**Фрагмент источника**
-----

Одна голова — хорошо, а две — у Амфисбены. Помни это, Странник.
Одна голова — хорошо, а две — у Амфисбены. Помни это, Странник.
Корнуолльские духи оловянных копей, не злые и не проказливые, как немецкие кобольды, но дружественные рудокопам: они стучат там, где можно найти богатую руду.
Их считали призраками евреев, работавших в шахтах в старину, и примитивные плавильни, которые находят иногда в шахтах, назывались «еврейские домики». Рассказывали, что евреев, участвовавших в распятии Христа, сослали в наказание на рудники Корнуолла. Евреи и вправду разрабатывали эти шахты в XI-XII веках, но традиция относит их труд к гораздо более раннему времени.
Хант сообщает, что шахтера часто рассказывают, будто видят в забое маленьких демонов или бесенят, сидящих или пляшущих по крепи. Шахтеры радуются им, потому что они появляются только там, где проходит добрая жила. По всей видимости, это и есть стукачи, хотя стукачей обычно только слышат — они подражают звукам, которые производят сами шахтеры, но трудятся по ночам, продолжая работу там, где люди ее оставили. Маленькие, похожие на бесенят, существа могут быть спригганами, которые, как считается, тоже заглядывают иногда в шахты. На севере известны шахтные духи Резаные Постромки и Синяя Шапка.

-----

**Ваше задание**
Перепишите отрывок текста о корнуолльских духах оловянных копей между словами «Корнуолльские духи оловянных» и «более раннему времени.» включительно, подставив «горнякам» вместо «рудокопам».

**Представленные сведения**
-----

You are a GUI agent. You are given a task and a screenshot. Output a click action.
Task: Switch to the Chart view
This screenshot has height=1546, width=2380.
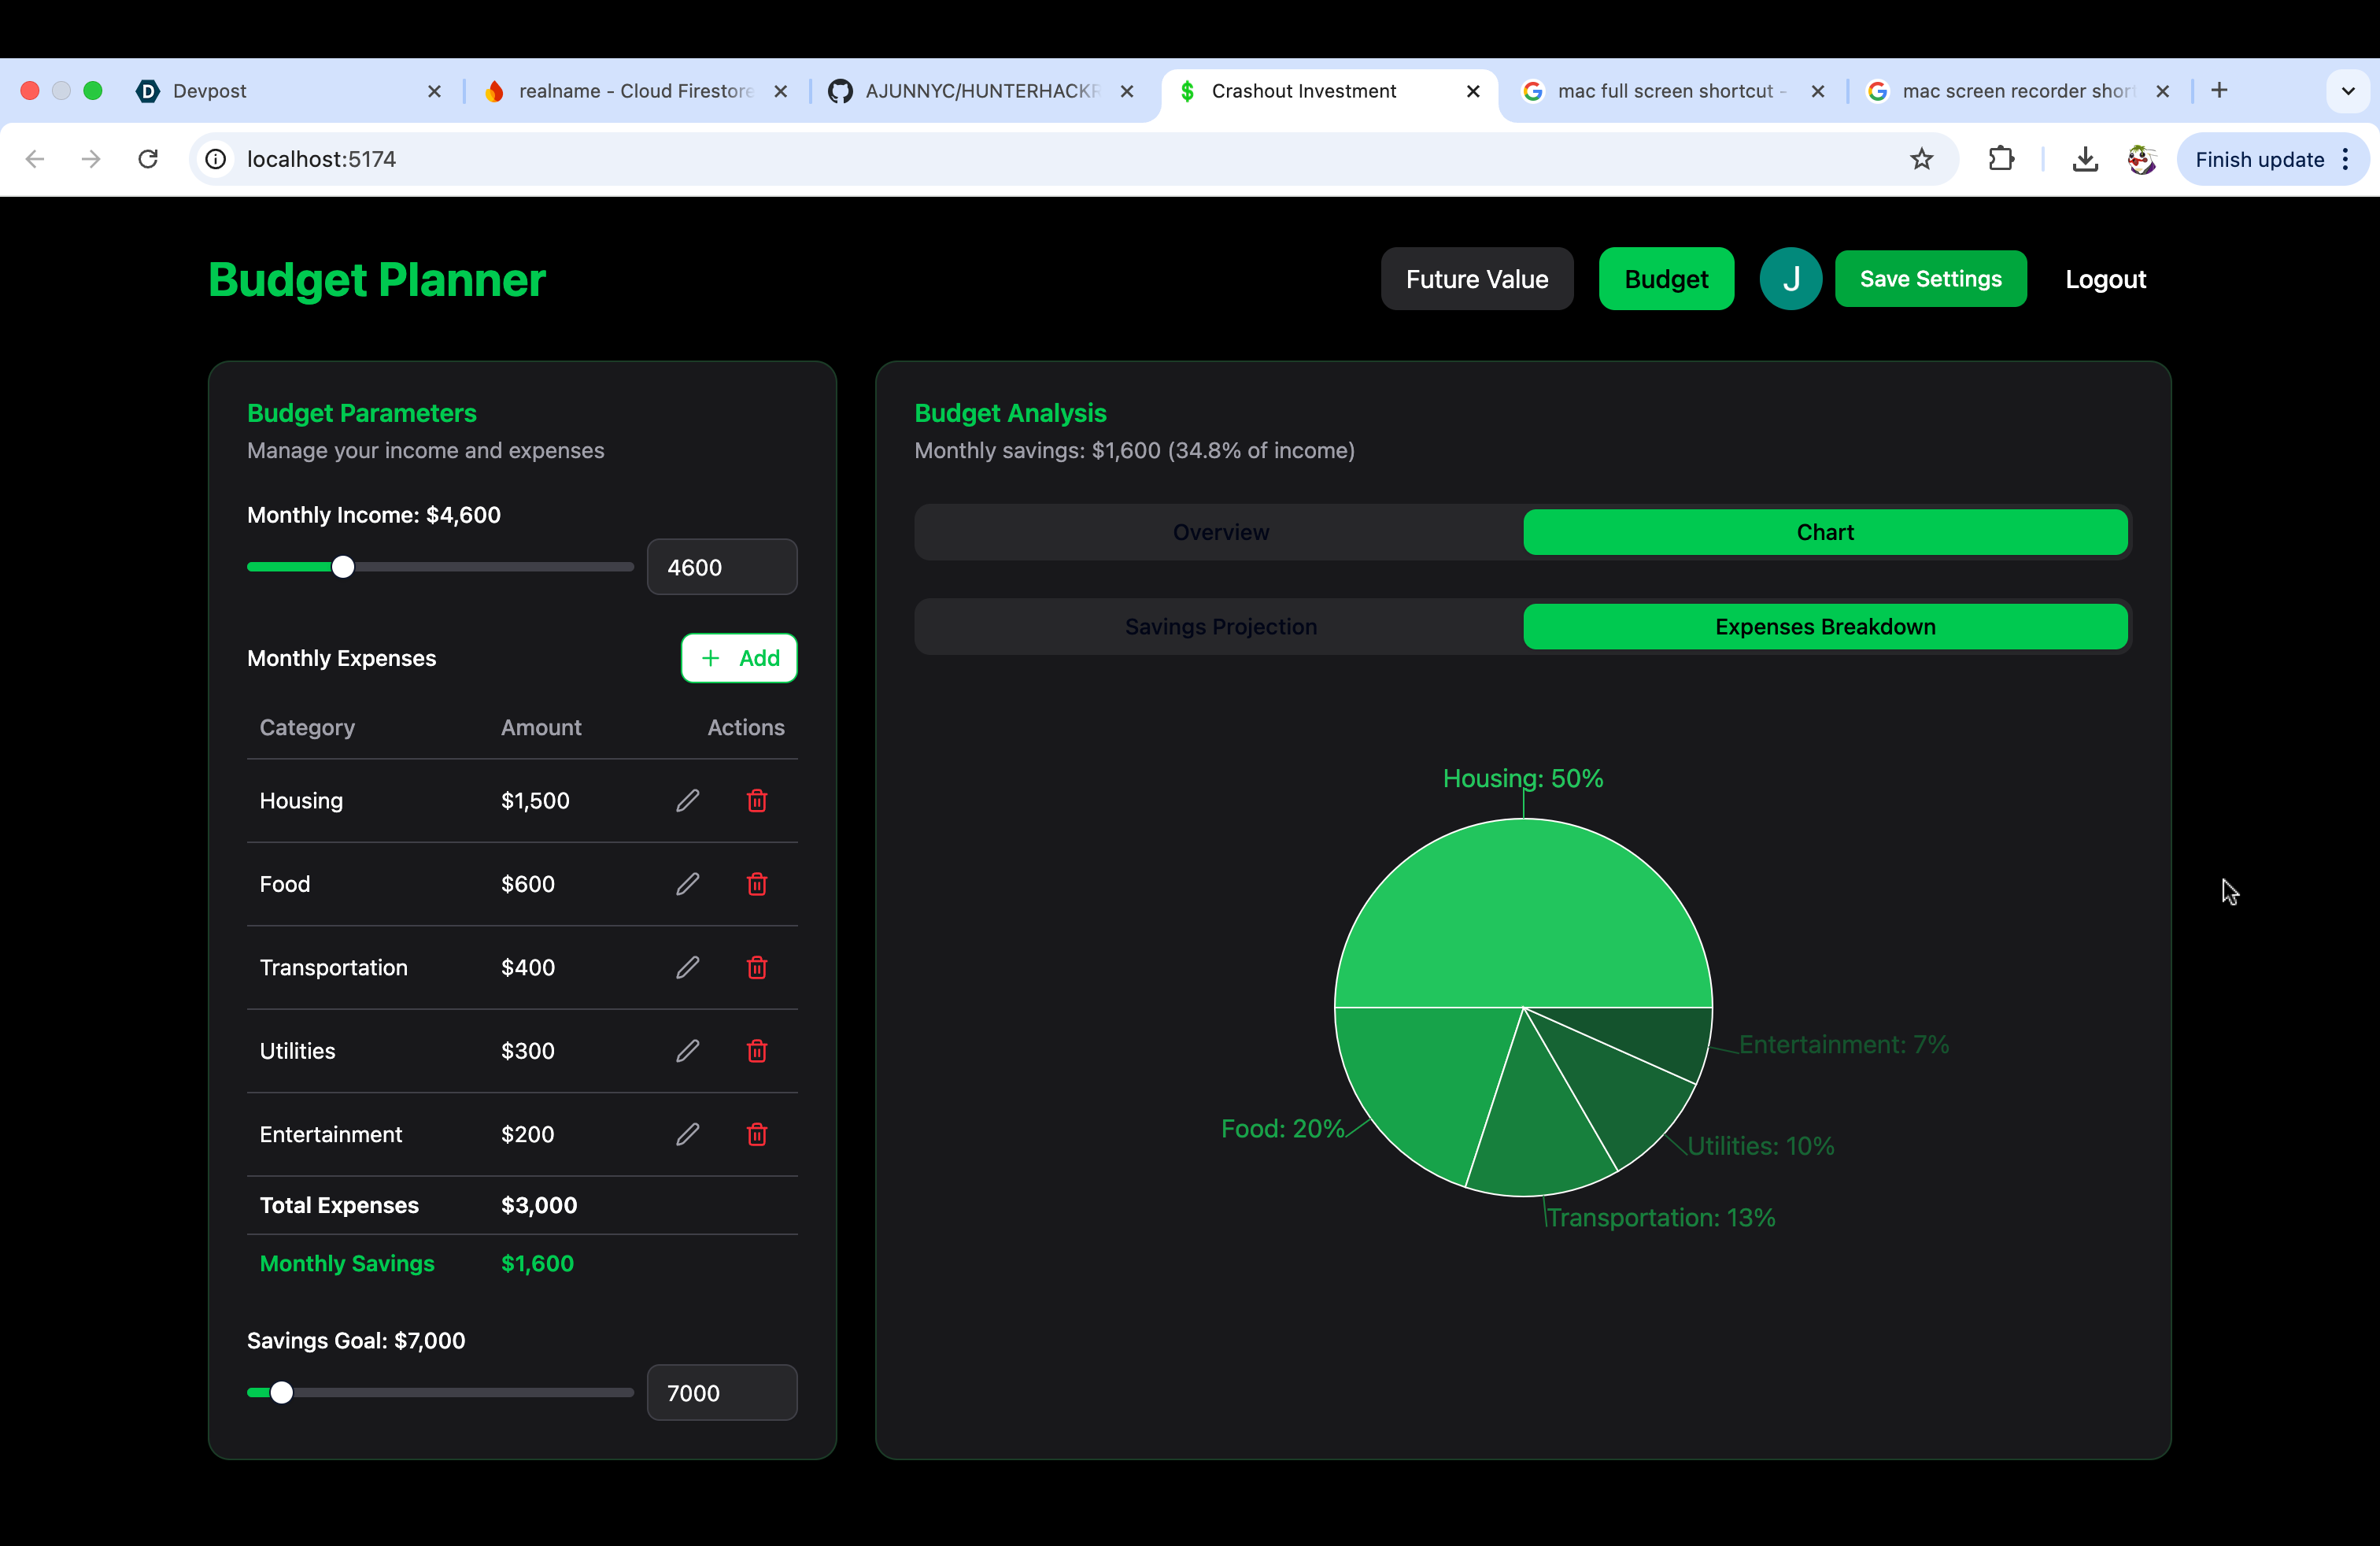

-----

**Полное решение**
Корнуолльские духи оловянных копей, не злые и не проказливые, как немецкие кобольды, но дружественные горнякам: они стучат там, где можно найти богатую руду.
Их считали призраками евреев, работавших в шахтах в старину, и примитивные плавильни, которые находят иногда в шахтах, назывались «еврейские домики». Рассказывали, что евреев, участвовавших в распятии Христа, сослали в наказание на рудники Корнуолла. Евреи и вправду разрабатывали эти шахты в XI-XII веках, но традиция относит их труд к гораздо более раннему времени.